| WRITTEN EXERCISE |
Render each line of the items below as a string in a single JSON list, skipping blank lines.

| RECORDS SUPPLIED |
========

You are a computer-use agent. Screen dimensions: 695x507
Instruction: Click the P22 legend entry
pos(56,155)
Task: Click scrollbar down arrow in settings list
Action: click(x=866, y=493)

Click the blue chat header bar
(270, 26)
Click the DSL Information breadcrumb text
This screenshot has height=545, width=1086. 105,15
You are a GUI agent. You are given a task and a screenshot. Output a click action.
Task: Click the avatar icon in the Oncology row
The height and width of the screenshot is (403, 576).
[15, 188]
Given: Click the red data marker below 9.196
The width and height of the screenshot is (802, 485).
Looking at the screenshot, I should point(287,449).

========

| EXERCISE ANSWER |
[
  "You are a computer-use agent. Screen dimensions: 695x507",
  "Instruction: Click the P22 legend entry",
  "pos(56,155)",
  "Task: Click scrollbar down arrow in settings list",
  "Action: click(x=866, y=493)",
  "Click the blue chat header bar",
  "(270, 26)",
  "Click the DSL Information breadcrumb text",
  "This screenshot has height=545, width=1086. 105,15",
  "You are a GUI agent. You are given a task and a screenshot. Output a click action.",
  "Task: Click the avatar icon in the Oncology row",
  "The height and width of the screenshot is (403, 576).",
  "[15, 188]",
  "Given: Click the red data marker below 9.196",
  "The width and height of the screenshot is (802, 485).",
  "Looking at the screenshot, I should point(287,449)."
]